### The data ###
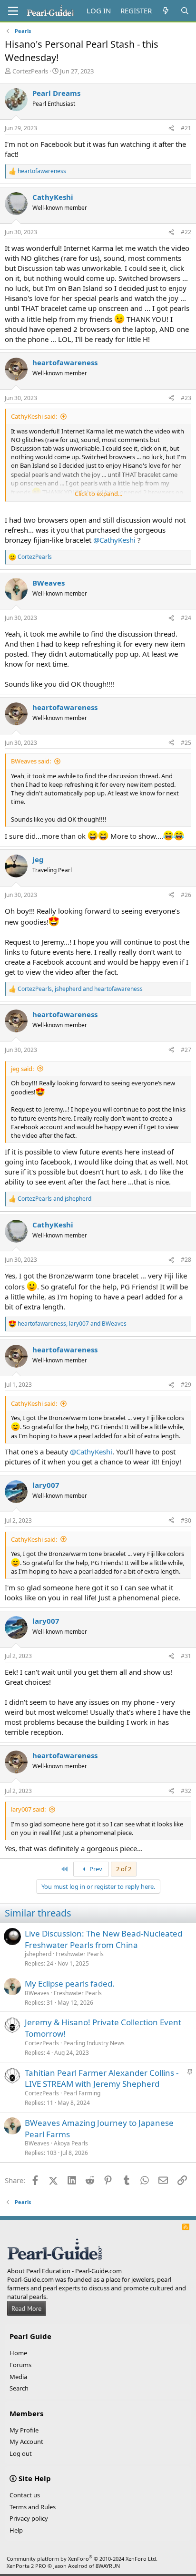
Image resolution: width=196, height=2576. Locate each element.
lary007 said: (28, 1809)
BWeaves (37, 1993)
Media (18, 2376)
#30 (186, 1520)
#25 (186, 743)
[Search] (185, 11)
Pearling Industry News (94, 2043)
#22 (186, 232)
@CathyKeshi (114, 540)
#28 (186, 1260)
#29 (186, 1385)
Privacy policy (29, 2518)
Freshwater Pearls (80, 1954)
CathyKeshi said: (34, 416)
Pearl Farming (81, 2093)
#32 (186, 1791)
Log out (21, 2453)
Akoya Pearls (71, 2143)
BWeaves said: (31, 761)
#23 (186, 398)
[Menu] (13, 11)
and (54, 1199)
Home (18, 2353)
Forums (20, 2364)
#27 (186, 1050)
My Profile (24, 2430)
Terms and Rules (33, 2507)
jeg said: (22, 1068)
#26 (186, 895)
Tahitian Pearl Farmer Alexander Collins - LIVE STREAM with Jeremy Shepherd (101, 2078)
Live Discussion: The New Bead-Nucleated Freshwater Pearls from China (103, 1939)
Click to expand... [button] (98, 493)
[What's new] (166, 11)
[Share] (171, 128)
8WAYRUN (108, 2565)
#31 (186, 1656)
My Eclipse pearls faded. (70, 1983)
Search (19, 2388)
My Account (26, 2441)
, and (80, 989)
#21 (186, 128)
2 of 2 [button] (123, 1869)
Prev (95, 1869)
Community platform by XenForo (82, 2558)
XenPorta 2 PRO (26, 2565)
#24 (186, 618)
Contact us (25, 2495)
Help (16, 2530)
###
Work instructions: If a record holds a picture, leave the picture out and print everything else exactly.

Answer space:
Image resolution: width=196, height=2576. Locate each element.
lary007 said: (28, 1809)
BWeaves (37, 1993)
Media (18, 2376)
#30 (186, 1520)
#25 (186, 743)
[Search] (185, 11)
Pearling Industry News (94, 2043)
#22 (186, 232)
@CathyKeshi (114, 540)
#28 (186, 1260)
#29 (186, 1385)
Privacy policy (29, 2518)
Freshwater Pearls (80, 1954)
CathyKeshi said: (34, 416)
Pearl Farming (81, 2093)
#32 (186, 1791)
Log out (21, 2453)
Akoya Pearls (71, 2143)
BWeaves said: (31, 761)
#23 (186, 398)
[Menu] (13, 11)
and (54, 1199)
Home (18, 2353)
Forums (20, 2364)
#27 (186, 1050)
My Profile (24, 2430)
Terms and Rules (33, 2507)
jeg said: (22, 1068)
#26 (186, 895)
Tahitian Pearl Farmer Alexander Collins - LIVE STREAM with Jeremy Shepherd (101, 2078)
Live Discussion: The New Bead-Nucleated Freshwater Pearls from China (103, 1939)
Click to expand... [button] (98, 493)
[What's new] (166, 11)
[Share] (171, 128)
8WAYRUN (108, 2565)
#31 (186, 1656)
My Eclipse pearls faded. (70, 1983)
Search (19, 2388)
My Account (26, 2441)
, and (80, 989)
#21 (186, 128)
2 of 2 [button] (123, 1869)
Prev (95, 1869)
Community platform by XenForo (82, 2558)
XenPorta 2 PRO (26, 2565)
#24 (186, 618)
Contact us (25, 2495)
Help (16, 2530)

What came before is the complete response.